__Available data__.
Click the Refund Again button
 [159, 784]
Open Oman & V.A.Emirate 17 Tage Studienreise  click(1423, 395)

...

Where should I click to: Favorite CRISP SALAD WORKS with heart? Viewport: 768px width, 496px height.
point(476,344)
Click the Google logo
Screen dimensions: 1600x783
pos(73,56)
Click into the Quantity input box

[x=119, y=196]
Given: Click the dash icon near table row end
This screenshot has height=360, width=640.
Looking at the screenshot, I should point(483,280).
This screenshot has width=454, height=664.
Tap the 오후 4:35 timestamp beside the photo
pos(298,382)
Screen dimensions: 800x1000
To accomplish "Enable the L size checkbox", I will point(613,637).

---

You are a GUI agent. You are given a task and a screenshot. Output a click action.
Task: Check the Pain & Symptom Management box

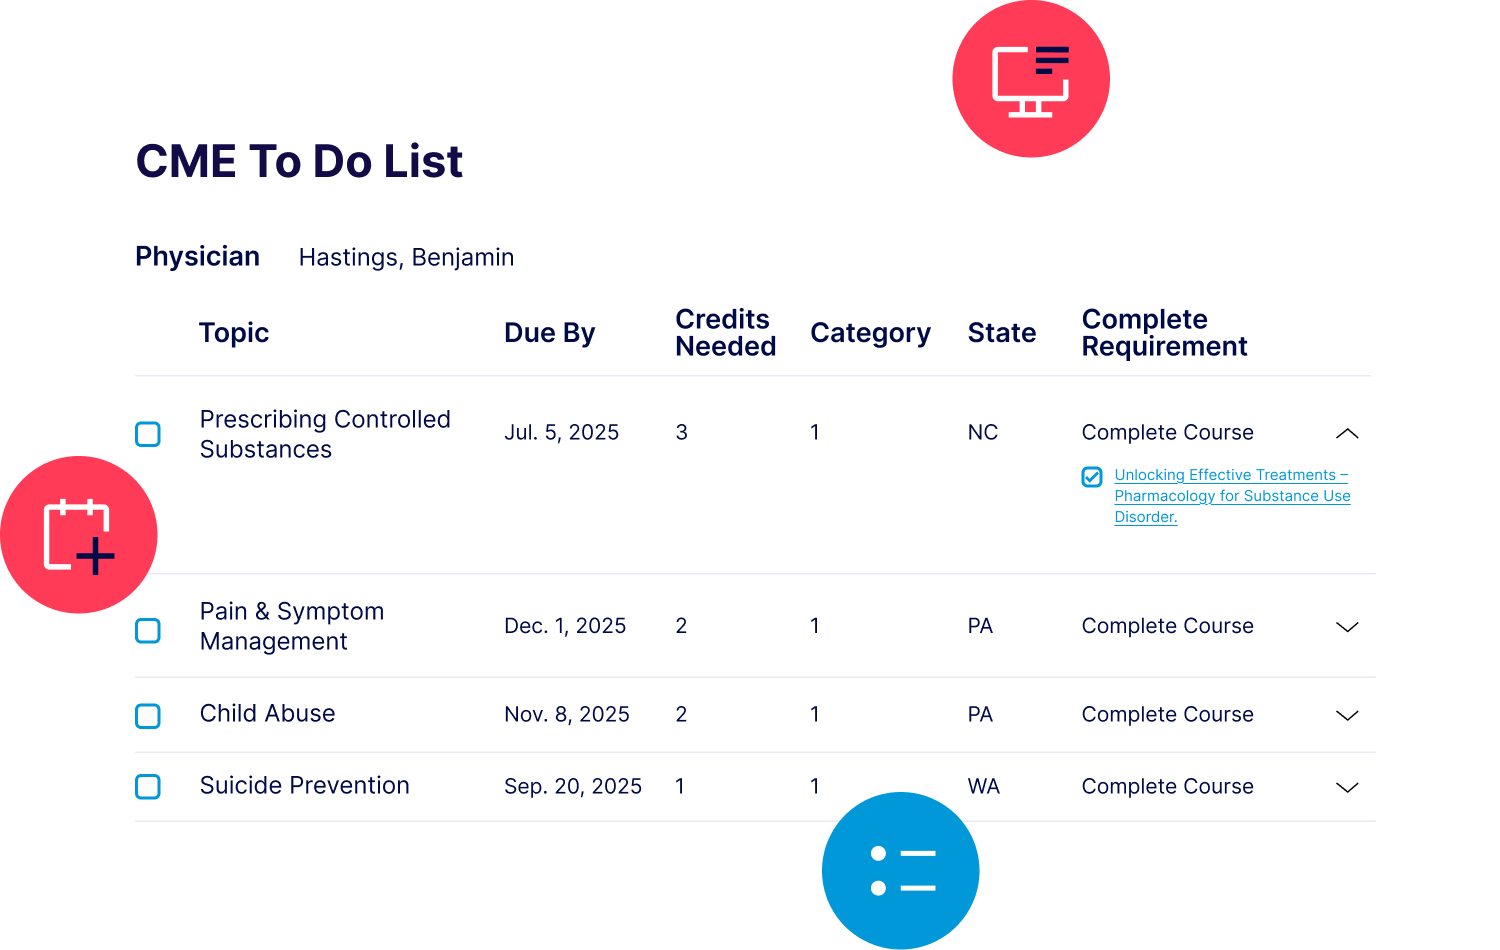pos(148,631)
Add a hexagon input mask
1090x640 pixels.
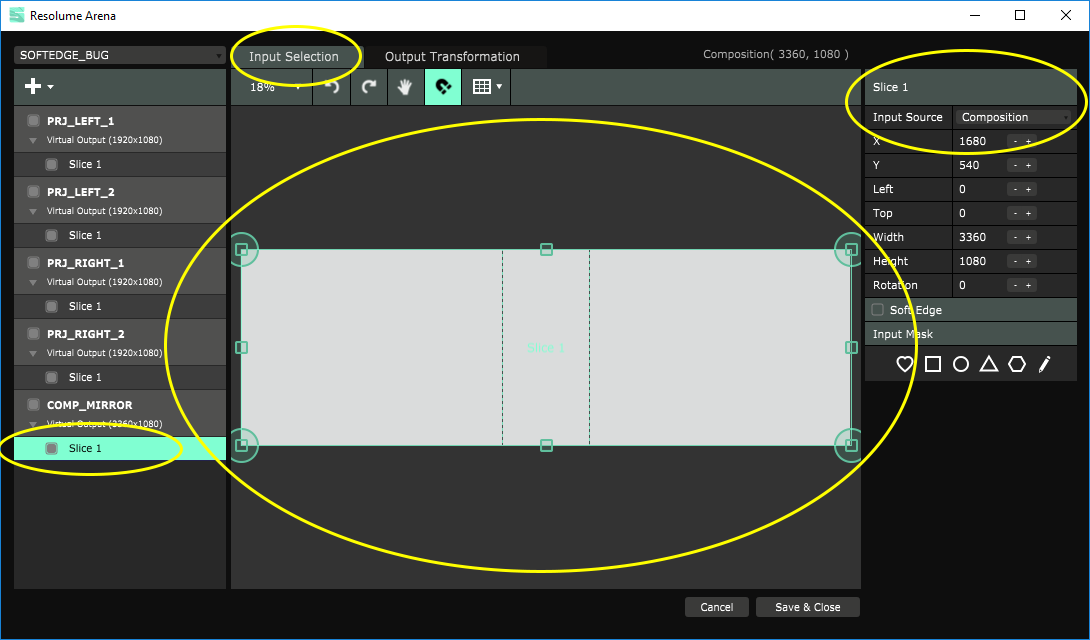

__About this task__.
Copy the records above exactly, beginning at the line that contains "Click the Refund Again button" and stopping after the line that contains "Open Oman &".

__Reply to the exercise__.
Click the Refund Again button
 [159, 784]
Open Oman & V.A.Emirate 17 Tage Studienreise  click(1423, 395)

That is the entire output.